I heard the other day that a brand new Animal Collective single was purportedly on its way, which samples Phil Lesh’s mighty “Unbroken Chain” one of my favourite Dead songs. First, though, there’s a reissue of 2003’s ghostly “Campfire Songs”; an album which, I guess, may come as something of a shock to people who’ve only been exposed to Animal Collective’s last couple of albums.
Checking through the archives, it seems it was just over a year ago that I blogged about “Merriweather Post Pavilion”, which rapidly became one of the most viewed posts out of the 592 I’ve managed on Wild Mercury Sound, and maybe signalled to us how popular this extraordinary band were becoming. But where that album is fully-saturated and electrified, “Campfire Songs” reduces the Animal Collective sound to its bare, spindly bones.
For a good while, this was actually my favourite AC album, and it still sounds great: Avey Tare and Panda Bear on a Maryland porch, strumming and harmonising in very dislocated, beatific fashion, while Geologist uses field recording techniques to capture not just their playing, but the ambience of their environment. If Animal Collective were once aligned to the whole freak-folk thing, it’s due in no small part to this album.
Much of the five tracks seems loosely improvised on the spot, as one sigh and slither of melody gently coalesces into another. It’s interesting, though, listening to it with the knowledge of what the band have done since.

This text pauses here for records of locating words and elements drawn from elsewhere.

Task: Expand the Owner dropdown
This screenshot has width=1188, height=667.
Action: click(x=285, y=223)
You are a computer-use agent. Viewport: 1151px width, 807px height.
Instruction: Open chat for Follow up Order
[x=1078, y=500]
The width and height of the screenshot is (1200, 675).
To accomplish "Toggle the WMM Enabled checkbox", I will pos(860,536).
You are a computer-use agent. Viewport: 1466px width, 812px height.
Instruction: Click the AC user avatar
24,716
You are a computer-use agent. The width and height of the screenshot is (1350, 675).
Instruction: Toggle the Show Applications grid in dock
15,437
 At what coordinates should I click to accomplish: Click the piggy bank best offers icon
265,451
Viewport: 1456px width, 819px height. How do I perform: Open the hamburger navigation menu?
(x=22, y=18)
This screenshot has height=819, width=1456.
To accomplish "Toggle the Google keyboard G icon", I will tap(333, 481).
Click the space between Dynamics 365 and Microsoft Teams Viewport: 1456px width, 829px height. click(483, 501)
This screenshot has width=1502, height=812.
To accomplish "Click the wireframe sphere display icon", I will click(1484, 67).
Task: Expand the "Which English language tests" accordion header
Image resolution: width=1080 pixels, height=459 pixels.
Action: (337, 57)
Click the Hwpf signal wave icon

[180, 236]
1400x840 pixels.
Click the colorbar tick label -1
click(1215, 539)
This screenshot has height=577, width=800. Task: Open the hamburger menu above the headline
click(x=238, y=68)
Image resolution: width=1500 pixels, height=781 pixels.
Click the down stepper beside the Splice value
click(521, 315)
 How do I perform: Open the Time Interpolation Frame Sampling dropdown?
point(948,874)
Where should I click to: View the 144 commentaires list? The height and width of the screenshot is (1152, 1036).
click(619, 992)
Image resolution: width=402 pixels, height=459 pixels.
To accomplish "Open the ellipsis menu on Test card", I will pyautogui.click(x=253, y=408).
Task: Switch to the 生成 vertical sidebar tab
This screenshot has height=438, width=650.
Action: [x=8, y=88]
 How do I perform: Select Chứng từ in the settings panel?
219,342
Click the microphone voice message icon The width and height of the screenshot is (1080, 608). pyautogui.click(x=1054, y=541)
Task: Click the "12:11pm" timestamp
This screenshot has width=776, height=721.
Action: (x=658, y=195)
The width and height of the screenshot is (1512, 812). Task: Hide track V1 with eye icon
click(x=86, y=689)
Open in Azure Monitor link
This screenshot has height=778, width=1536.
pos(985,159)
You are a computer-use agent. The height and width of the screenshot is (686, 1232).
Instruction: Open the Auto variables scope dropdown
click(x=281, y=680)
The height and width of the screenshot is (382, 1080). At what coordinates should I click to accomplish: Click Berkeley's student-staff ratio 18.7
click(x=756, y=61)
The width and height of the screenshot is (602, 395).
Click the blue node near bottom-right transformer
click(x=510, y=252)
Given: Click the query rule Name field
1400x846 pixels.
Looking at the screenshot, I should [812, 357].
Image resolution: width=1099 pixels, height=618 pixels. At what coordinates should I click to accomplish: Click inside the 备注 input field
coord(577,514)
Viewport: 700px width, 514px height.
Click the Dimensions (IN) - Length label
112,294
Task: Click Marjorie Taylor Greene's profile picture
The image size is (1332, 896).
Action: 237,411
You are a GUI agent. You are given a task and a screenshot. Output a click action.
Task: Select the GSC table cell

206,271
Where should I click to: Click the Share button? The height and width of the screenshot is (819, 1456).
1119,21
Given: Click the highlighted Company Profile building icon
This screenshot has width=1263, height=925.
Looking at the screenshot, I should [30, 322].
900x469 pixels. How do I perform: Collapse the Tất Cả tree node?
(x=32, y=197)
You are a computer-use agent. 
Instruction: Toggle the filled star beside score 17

Somehow, the tunes become more accessible, as a result, I guess, of our increasing familiarity with how Dave Portner and Noah Lennox construct songs.
So while “Queen In My Pictures” opens “Campfire Songs” with nine-odd minutes of hesitant, strung-out acoustic ambience, it turns into “Doggy” (and there’s a title, rich with infantilism, that now looks programmed to wind up those who criticise AC as insufferably twee); a song which, treated differently, wouldn’t be much less striking than something like “My Girls”.
It’s a lovely, intimate, immersive record, if you haven’t heard it before, and one which, while “Merriweather” seems very much of its precise time, feels comparatively ageless. Soon enough, Animal Collective would revisit these gaseous ideas, in more structured form, on “Sung Tongs” and, especially, the “Prospect Hummer” EP with Vashti Bunyan. In some ways, though, they were never gentler, or wilder, than here.